EXERCISE BRIEF: Skipping all pictures, please restate word for word the lines from the one that contains "Task: Open the list menu dropdown arrow" through the last line of the entries.
[Opening DATASET EXCERPTS section]
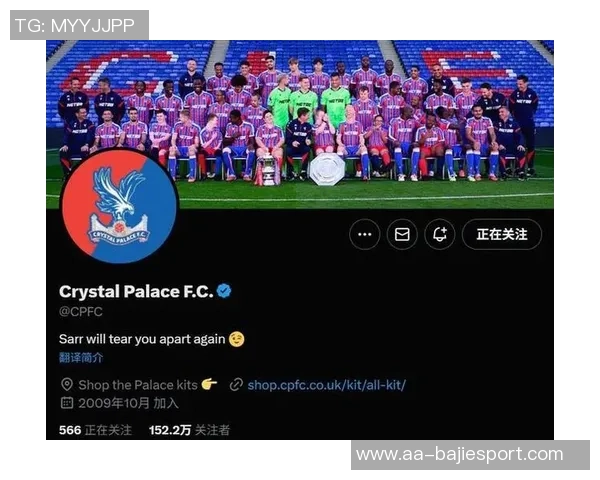Click the Sarr will tear you apart bio
600x480 pixels.
[142, 339]
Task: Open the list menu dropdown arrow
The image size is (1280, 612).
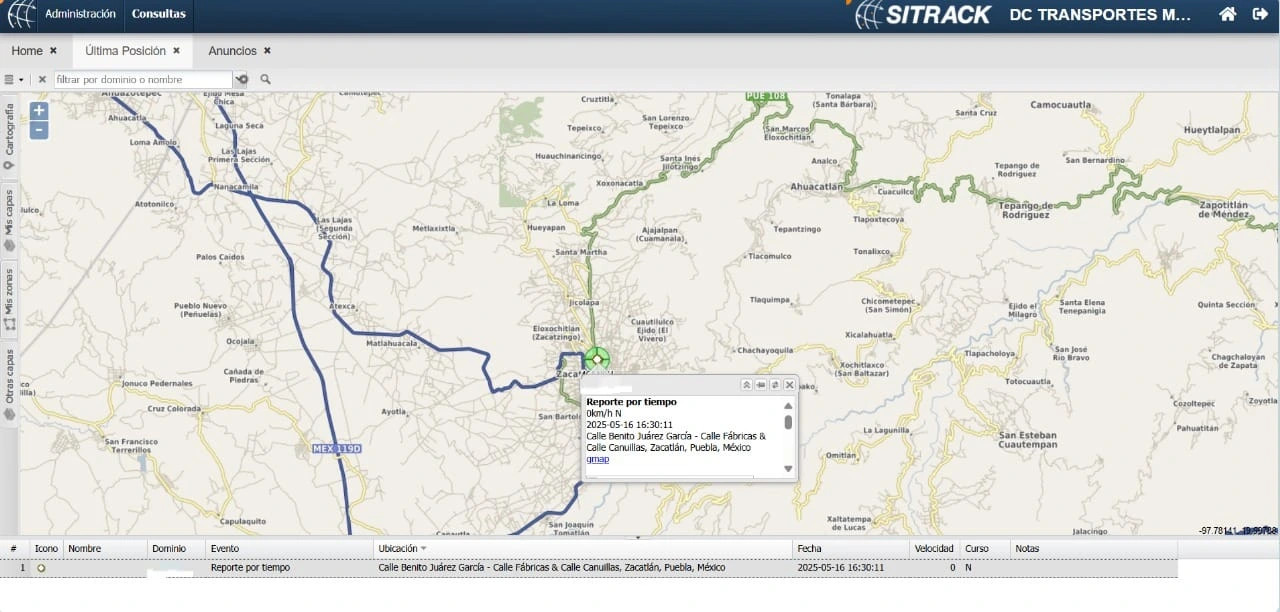Action: coord(20,79)
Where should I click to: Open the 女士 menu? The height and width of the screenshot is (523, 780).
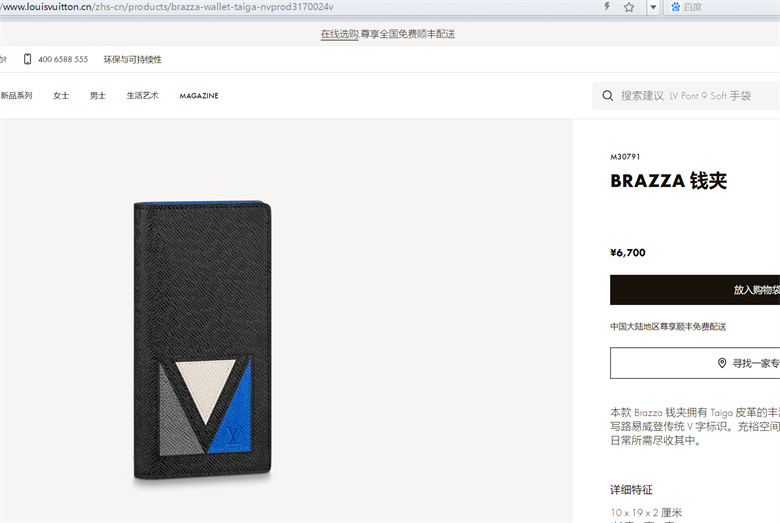(x=61, y=96)
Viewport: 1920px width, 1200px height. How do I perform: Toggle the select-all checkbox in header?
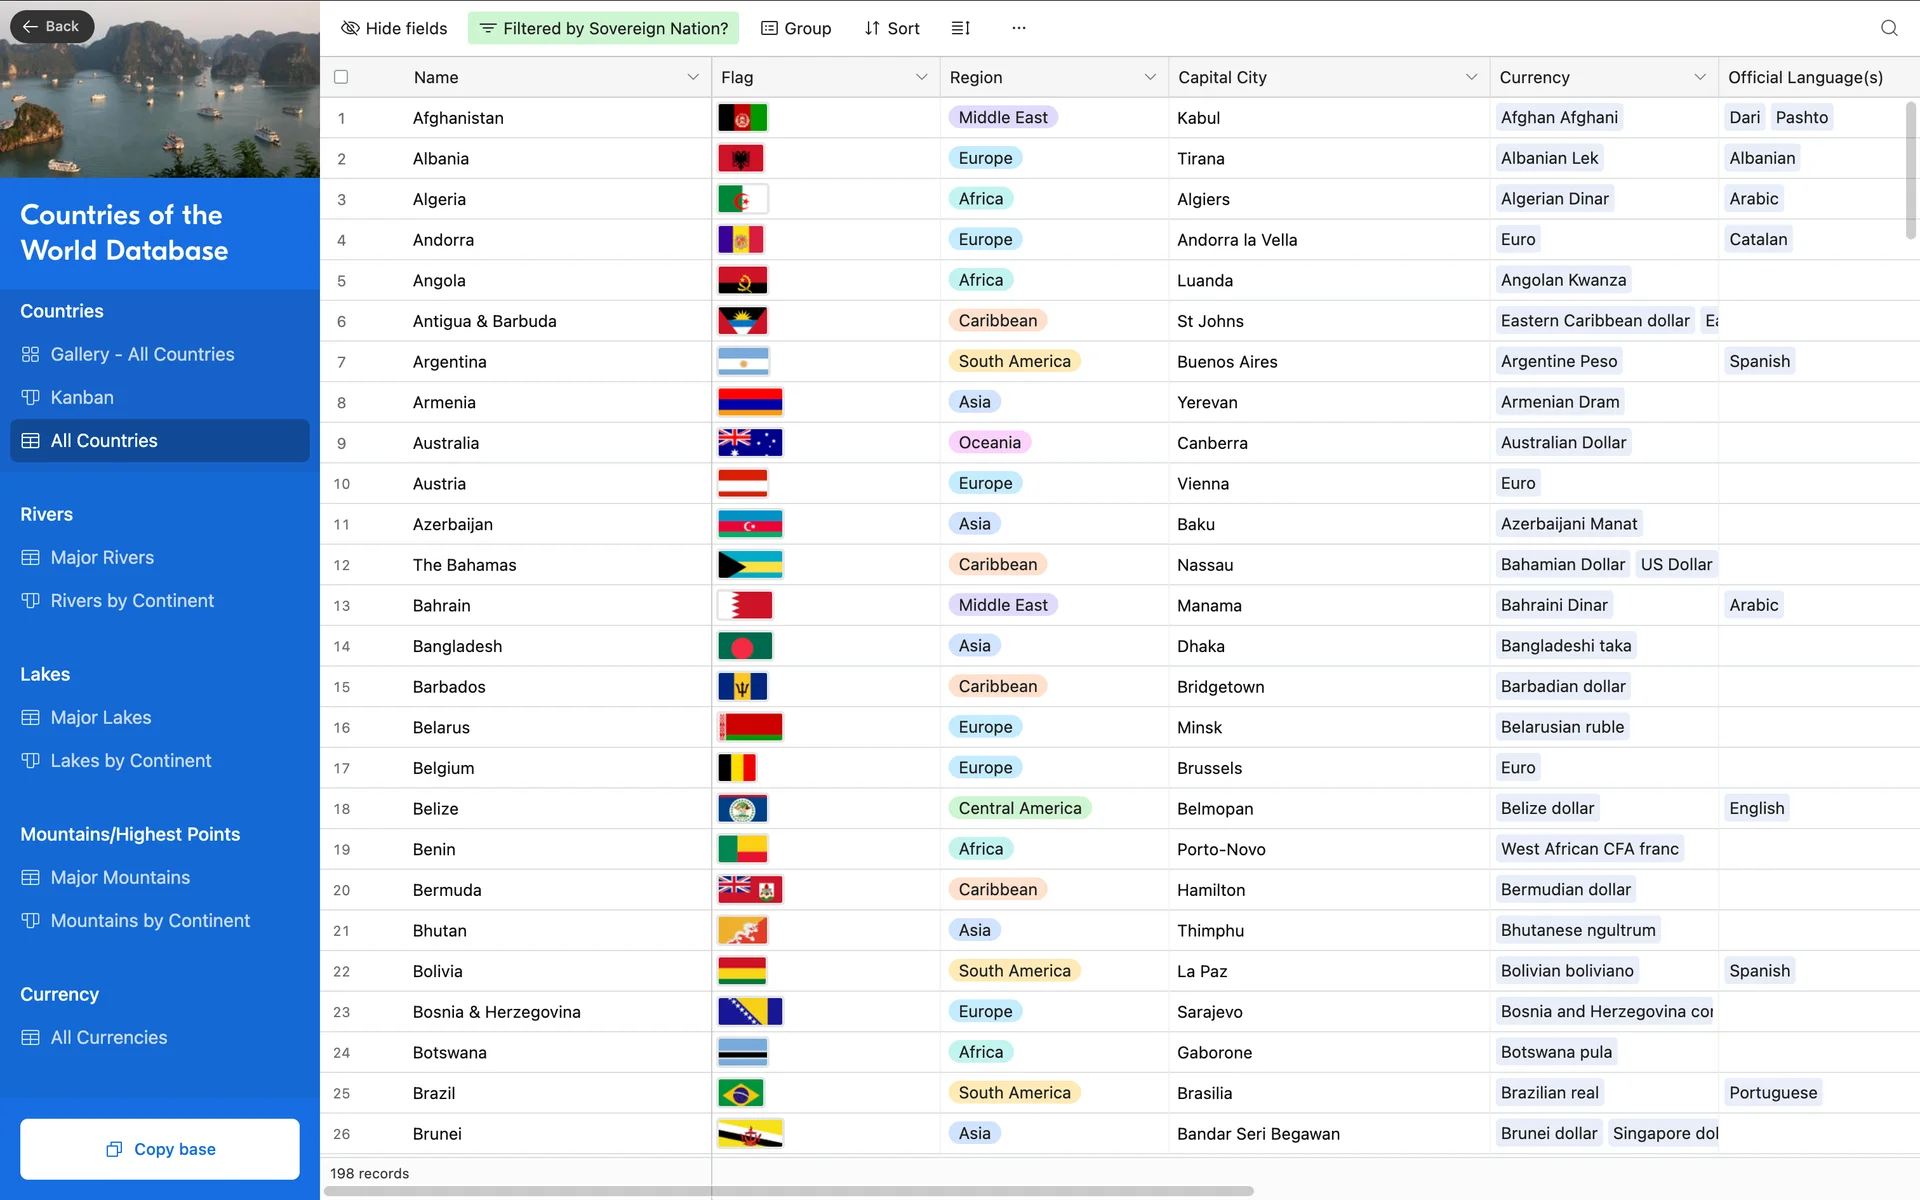341,77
[Closing DATASET EXCERPTS section]
RESPONSE AREA:
Task: Open the list menu dropdown arrow
The image size is (1280, 612).
Action: coord(20,79)
Where should I click to: Open the 女士 menu? The height and width of the screenshot is (523, 780).
(x=61, y=96)
Viewport: 1920px width, 1200px height. How do I perform: Toggle the select-all checkbox in header?
341,77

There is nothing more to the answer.